The wrestlers circle one another for a few seconds, each sizing up the other, and when the man in black tries to shake hands to start the match, the man in red kicks him hard in the chest, grabs him by the neck and flips him over his shoulder.
His body thuds against the mat. The fight is on. Let the backyard craziness begin.
THEY GREW UP RASSLIN’
The man in black is named Wayne Williams Jr. The man in red is named David Williams. They are brothers, and they have been “rasslin” in backyards since they were teenagers in Jefferson, in the early 1990s.
Professional wrestling federations such as World Wrestling Entertainment insist that fans not emulate the choreographed stunts they see on television. They say amateurs can seriously injure themselves during the body slams, pile drives and other maneuvers.
The Williams brothers say WWE is for wimps. Through word of mouth and clips posted on the brothers’ MySpace page, their “Backyard Craziness” matches have been known to draw more than 150 fans to sites around the Longview area.
“I just love to entertain, love rasslin’, grew up rasslin’,” says Wayne, who is 33 years old. “It’s just in me. It’s in my blood. Some people love to go hunt, some people love to go fishing, I love to get in there and beat the hell out of my little brother.”
David, 31, counters that he can take the beating and dish it out, too.
One woman joins the backyard ruckus. Carmen Johnson proudly sports a deep scrape on her arm as proof of her toughness.
“I got wounded when I got hurled off the ring,” she says, laughing. “Then they hit me with the pan, and it really made me mad.” She has never wrestled before today. “I had no idea, so I played it out as best I could. I’ve seen one match. I’m not scared of anything.”
TAKEDOWN
A big guy with gray hair climbs into the ring, but not before he accidentally becomes entangled in the ropes and flops onto the mat. Fighting under the name the Lumberjack and wearing camouflage hunting pants, he grabs another wrestler by the shirt collar and flings him into a wooden plank leaning in a corner of the ring.
“Oh no!” hollers Wayne, who is taking a break and manning the microphone. “He got took down by the Lumberjack, and the Lumberjack’s as old as Ric Flair!”
Ric Flair is a wrinkled, 60-year-old professional wrestler. The Lumberjack is 53-year-old Wayne Williams Sr. He’s the brothers’ father and a logger from Jefferson, and his moment of glory ends when he decides that he is too tired to carry on.

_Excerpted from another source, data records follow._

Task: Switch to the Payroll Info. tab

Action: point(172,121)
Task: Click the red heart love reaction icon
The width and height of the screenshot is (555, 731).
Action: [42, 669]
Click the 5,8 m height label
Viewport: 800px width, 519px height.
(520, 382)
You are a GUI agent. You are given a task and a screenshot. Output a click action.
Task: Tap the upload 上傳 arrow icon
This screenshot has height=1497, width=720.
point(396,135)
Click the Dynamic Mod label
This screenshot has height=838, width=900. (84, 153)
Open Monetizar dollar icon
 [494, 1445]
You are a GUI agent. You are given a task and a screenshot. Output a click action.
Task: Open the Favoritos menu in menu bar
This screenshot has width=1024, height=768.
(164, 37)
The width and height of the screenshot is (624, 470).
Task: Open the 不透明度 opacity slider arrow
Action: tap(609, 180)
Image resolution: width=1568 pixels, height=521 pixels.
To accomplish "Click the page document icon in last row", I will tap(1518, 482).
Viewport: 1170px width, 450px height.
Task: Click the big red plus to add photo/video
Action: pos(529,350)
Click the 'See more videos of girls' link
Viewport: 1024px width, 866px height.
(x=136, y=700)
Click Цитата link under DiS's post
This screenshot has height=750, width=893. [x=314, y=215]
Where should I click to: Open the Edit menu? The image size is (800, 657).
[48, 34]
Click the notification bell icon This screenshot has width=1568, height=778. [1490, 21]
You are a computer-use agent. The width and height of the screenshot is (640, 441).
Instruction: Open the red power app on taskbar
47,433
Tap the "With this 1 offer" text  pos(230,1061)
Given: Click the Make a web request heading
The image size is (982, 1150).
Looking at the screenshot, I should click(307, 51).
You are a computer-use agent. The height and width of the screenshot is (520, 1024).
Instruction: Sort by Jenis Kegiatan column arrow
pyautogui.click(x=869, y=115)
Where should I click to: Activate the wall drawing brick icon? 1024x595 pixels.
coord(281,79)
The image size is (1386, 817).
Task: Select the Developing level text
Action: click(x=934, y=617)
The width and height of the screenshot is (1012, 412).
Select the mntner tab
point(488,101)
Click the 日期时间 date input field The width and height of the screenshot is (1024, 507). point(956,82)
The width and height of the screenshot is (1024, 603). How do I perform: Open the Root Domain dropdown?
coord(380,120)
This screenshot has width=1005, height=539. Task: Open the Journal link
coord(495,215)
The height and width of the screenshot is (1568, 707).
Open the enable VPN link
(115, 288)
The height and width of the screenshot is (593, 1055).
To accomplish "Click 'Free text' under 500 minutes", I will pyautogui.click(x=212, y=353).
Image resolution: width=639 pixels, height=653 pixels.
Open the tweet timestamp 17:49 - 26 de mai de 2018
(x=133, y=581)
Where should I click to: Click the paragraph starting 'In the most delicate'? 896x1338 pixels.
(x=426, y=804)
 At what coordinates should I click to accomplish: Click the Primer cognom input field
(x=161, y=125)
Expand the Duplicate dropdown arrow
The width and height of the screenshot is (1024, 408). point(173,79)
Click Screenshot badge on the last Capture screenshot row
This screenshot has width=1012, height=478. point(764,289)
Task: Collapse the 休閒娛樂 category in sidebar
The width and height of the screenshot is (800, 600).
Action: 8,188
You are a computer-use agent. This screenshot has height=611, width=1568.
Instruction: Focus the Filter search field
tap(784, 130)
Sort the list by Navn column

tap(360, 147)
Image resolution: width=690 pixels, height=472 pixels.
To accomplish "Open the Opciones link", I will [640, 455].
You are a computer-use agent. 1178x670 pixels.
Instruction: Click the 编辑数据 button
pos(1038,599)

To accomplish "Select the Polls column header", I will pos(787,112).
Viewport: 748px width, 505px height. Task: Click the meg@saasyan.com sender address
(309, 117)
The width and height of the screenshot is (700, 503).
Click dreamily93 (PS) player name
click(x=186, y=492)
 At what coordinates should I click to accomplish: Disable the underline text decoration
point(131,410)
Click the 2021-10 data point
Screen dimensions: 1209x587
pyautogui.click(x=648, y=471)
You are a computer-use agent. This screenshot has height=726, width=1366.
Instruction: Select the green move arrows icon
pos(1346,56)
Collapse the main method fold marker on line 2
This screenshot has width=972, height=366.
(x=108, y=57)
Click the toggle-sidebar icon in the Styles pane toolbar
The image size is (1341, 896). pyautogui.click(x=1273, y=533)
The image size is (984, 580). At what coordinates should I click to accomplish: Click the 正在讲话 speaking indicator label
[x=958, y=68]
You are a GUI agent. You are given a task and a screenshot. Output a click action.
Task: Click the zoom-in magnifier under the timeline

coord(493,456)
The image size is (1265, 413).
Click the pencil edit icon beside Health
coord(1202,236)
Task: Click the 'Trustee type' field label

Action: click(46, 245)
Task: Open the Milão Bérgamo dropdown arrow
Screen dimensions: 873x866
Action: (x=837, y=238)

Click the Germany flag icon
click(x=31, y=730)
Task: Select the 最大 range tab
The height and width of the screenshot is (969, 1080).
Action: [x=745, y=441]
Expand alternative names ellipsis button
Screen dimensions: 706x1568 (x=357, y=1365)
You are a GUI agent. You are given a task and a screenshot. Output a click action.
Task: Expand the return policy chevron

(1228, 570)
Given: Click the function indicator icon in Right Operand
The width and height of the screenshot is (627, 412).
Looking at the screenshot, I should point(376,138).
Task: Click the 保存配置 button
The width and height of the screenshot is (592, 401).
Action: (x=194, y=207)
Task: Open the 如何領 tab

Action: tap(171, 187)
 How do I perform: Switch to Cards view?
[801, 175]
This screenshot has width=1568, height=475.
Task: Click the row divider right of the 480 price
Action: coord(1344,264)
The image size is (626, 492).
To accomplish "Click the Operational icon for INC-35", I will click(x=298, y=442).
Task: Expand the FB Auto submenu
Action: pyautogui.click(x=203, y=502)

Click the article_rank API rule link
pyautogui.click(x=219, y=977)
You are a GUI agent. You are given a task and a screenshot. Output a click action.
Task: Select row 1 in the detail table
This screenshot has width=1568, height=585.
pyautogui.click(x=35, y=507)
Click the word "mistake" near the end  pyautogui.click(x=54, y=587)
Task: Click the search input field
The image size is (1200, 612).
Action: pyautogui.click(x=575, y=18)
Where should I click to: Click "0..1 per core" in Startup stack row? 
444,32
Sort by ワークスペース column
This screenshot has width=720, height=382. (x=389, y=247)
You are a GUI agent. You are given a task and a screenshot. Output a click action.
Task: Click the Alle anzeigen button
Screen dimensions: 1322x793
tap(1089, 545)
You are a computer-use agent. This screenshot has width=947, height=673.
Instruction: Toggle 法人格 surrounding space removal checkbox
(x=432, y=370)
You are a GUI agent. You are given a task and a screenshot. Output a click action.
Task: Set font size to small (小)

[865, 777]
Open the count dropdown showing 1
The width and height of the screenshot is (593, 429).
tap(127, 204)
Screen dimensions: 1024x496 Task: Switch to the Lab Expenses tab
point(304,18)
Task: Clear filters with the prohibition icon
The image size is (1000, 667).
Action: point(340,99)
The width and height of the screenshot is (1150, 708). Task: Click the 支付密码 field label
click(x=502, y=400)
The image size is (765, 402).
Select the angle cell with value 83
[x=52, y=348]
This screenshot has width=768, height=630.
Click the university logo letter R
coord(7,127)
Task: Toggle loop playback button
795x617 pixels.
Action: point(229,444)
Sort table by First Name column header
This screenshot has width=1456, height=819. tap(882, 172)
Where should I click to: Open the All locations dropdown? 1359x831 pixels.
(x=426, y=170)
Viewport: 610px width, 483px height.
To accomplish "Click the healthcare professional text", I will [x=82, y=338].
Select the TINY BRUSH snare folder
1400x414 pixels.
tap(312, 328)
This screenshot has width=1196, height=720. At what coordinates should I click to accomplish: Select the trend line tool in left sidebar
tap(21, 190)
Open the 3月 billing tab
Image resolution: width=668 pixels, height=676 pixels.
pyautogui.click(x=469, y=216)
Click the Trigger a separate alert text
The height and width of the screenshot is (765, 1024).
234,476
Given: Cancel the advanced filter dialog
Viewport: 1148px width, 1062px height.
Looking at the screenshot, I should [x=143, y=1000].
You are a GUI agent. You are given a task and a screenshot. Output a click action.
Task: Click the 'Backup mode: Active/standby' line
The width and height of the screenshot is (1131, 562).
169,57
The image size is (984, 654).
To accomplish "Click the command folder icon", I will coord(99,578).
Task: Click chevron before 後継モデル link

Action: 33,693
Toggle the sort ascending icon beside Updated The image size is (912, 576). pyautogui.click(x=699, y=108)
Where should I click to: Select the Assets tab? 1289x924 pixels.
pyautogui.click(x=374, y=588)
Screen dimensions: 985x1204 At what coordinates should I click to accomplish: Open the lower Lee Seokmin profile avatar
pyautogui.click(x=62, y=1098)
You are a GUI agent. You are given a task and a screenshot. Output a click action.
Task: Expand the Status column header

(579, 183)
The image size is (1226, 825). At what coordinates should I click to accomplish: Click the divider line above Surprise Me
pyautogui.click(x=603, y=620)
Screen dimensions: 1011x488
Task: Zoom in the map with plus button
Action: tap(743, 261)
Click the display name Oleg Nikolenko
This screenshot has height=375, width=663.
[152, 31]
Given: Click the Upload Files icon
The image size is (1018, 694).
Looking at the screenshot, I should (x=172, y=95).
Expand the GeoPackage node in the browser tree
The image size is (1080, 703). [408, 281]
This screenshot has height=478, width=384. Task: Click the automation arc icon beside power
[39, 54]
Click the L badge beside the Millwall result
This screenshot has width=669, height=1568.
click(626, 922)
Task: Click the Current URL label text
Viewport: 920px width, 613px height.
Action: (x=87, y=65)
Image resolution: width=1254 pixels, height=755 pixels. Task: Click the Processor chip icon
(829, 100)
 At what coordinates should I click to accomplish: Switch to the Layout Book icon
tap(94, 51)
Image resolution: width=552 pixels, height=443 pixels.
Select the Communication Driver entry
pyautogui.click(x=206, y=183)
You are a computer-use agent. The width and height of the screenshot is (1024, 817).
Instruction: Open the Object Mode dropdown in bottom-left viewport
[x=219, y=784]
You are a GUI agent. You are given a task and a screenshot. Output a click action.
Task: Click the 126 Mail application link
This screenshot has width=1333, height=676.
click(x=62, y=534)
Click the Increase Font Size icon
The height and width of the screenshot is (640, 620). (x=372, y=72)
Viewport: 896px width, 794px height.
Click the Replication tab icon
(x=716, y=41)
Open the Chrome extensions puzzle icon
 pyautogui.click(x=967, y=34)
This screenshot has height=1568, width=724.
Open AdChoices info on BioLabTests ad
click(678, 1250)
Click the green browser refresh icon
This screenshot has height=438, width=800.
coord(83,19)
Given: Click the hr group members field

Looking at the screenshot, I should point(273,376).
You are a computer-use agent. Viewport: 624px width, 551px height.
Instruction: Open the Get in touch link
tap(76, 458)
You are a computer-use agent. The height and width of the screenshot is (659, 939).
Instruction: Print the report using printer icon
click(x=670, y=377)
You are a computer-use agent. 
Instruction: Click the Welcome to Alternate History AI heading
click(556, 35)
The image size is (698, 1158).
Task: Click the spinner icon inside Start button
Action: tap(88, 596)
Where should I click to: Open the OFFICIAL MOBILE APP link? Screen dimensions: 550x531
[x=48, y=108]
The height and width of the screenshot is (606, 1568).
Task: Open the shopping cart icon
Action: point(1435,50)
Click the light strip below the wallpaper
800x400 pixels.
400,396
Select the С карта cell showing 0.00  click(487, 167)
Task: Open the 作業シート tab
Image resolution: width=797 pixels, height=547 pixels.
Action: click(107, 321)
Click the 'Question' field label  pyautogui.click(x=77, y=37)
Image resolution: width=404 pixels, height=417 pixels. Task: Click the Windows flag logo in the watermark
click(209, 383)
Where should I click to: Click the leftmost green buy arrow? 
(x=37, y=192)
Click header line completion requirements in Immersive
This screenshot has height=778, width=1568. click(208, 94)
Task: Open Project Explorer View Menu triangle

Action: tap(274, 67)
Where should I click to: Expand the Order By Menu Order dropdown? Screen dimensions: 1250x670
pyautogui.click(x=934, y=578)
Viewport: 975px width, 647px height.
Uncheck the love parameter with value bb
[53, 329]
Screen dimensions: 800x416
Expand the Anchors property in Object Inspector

“We started in the backyard of my house in ’92,” the elder Williams says after his fight had finished. “We just kind of got started in my yard to have something to do, and they’ve multiplied it a whole bunch.”
For years, the Williams clan tangled in the dirt and grass. Dad sprang for a professional mat and ring when the family fights turned into full-fledged events.
“It’s exciting. It’s a sport, it’s exercise, putting on a show. You can be funny, comical, serious, all that,” he says. “A lot of it looks painful. It might hurt a little bit, but it doesn’t hurt that bad.”
He shrugs off questions about serious injuries that have been attributed to backyard wrestling. While their father talks, David pins his brother against the mat and staples a dollar bill to his cheek, drawing blood.
“That’s better than the stuff we used to watch on TV, man,” their father says.
WHY BACKYARD WRESTLING?
Why would a person beat himself up for the entertainment of others? It’s a question that Ted M. Butryn, a sports psychologist at San Jose State University, has considered while researching the cultural impact of professional wrestling.
INSERTING RISK INTO ONE’S LIFE: “There’s safety in society now,” Butryn says. “You’re not as likely to get hurt by some kind of violent crime, so people are inserting risk into their lives, with risk being seen as something to challenge yourself and break up the monotony of everyday suburban life.”
NO TELLING HOW MANY INJURIES: “In terms of how often people get hurt we don’t really have an idea — broken bones, glass, scars, but obviously there’s no regulation other than the parents saying ‘yes’ or ‘no;’ ‘You can do it in our backyard’ or not. We don’t have any stats because it’s in the backyard, but certainly there’s a risk element to it with (so many) unpredictable elements.”
WHO WINS?
One by one, weary wrestlers begin to fall away.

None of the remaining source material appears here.